How much of society already depends on AI? If it goes away in some fashion, what's going to happen?
I think many across the world are hopeful that AI bubble will burst and it will somehow go away. I think most of you agree that AI is here to stay. I do too. Today, I came across the following passage in Yanis Varoufakis's book Technofeudalism that might be relevant for thinking about what happens next with AI.
“This would not be the first time a bubble has built up capital that endures after the bubble’s bursting. America owes its railways to precisely this pattern: that bubble burst in the nineteenth century but not before tracks were laid down that are still in place, from Boston and New York to Los Angeles and San Diego. More recently, when the dot.com bubble burst in 2001, bankrupting early internet-based companies whose stock market valuations had reached ridiculous levels, it left behind the network of fibre optic cables and servers which provided the infrastructure underpinning Internet Two and Big Tech.”
So, even if the AI bubble bursts (there certainly are signs of overvaluation, overpromising, and unsustainable burn rates) we're already laying down the equivalent of those railroad tracks. The data centers are being built. The GPU clusters are being deployed. The trained models exist. The research papers are published. Millions of people have already changed their workflows and expectations around what computers can do.
The optimist in us hopes that the bubble leaves behind genuinely useful tools that get commoditized and democratized. The darker version is that it leaves behind infrastructure controlled by a tiny number of actors who can extract rents from everyone else trying to build on it.
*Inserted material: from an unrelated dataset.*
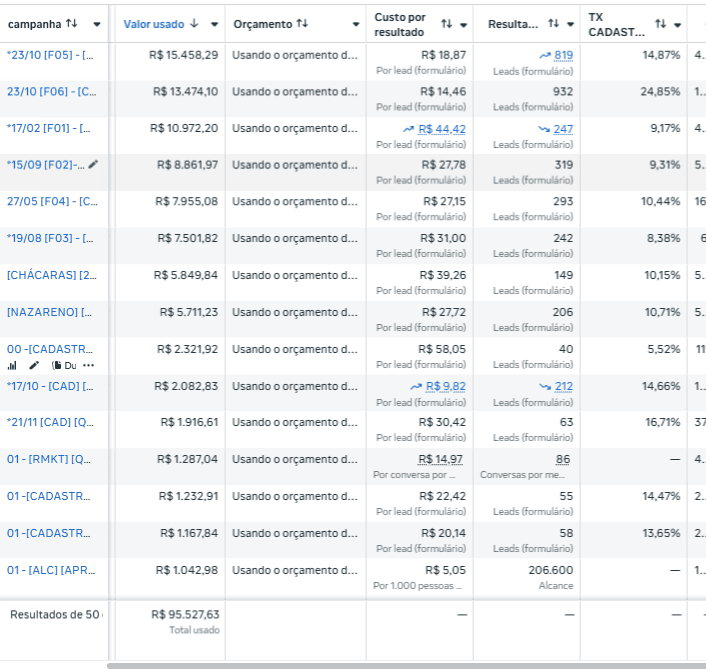Sort the Custo por resultado column

pyautogui.click(x=446, y=24)
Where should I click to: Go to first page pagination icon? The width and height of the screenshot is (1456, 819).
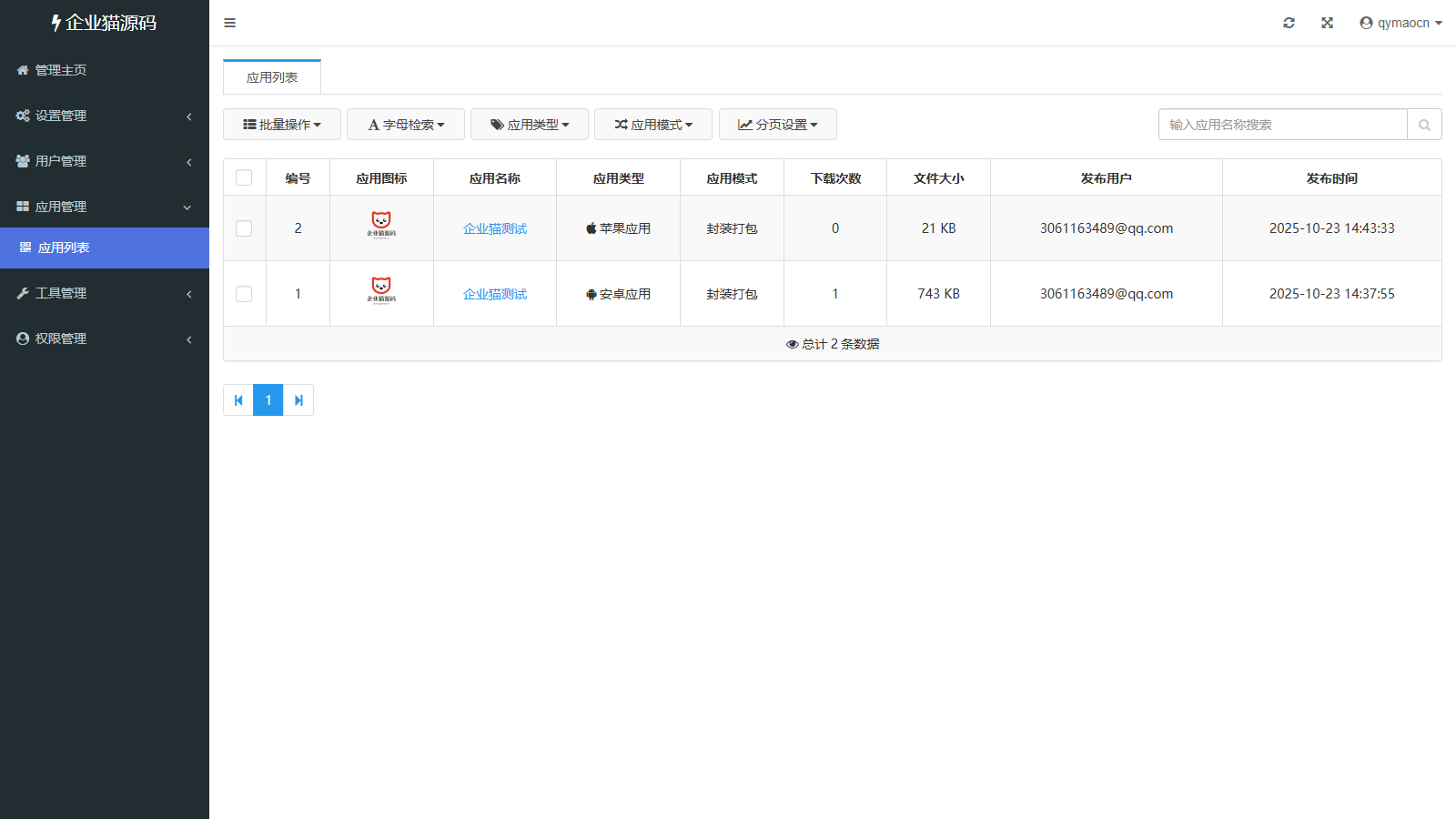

I have mixed feelings about AI. I think it can replace many repetitive jobs – that’s what AI agents do well. It can even handle basic thinking and reasoning. But the real problem is accountability when it fails in complex, non-repetitive fields like software development, law, or medicine? Meanwhile, top CEOs and CTOs are overestimating AI to inflate their companies' value. This leads to my bigger concern If most routine work gets automated, what entirely new types of jobs will emerge ? When will this bubble finally burst?
I keep seeing this comparasion on Reddit, but I believe it'swrong to compare the two and expect a crash as big as the one in 2000.
The big difference is that the companies today actually make money. Microsoft, Google, Nvidia, Meta they all have real products, billions in profits, and millions of users. Think of Google Maps, YouTube, Windows, Office, Android, Instagram etc. These are all solid products with billions in profits and massive user bases. Can you replace them? No. Will they go away anytime soon? Also no. Even if the AI trend slows down, these companies still have strong foundations and cash flow from their non-AI products.
During the dot com bubble, most companies had no profits and were running on hype alone. Not to mention how technology wasn’t even a big part of people’s lives back then. Most people were just getting online for the first time, and the internet was still something new and weird, used mostly by nerds.
Sure, valuations are high and there’s some overexcitement, but that doesn’t mean the market is heading for a total meltdown. A correction? Probably. A repeat of 2000? Highly unlikely.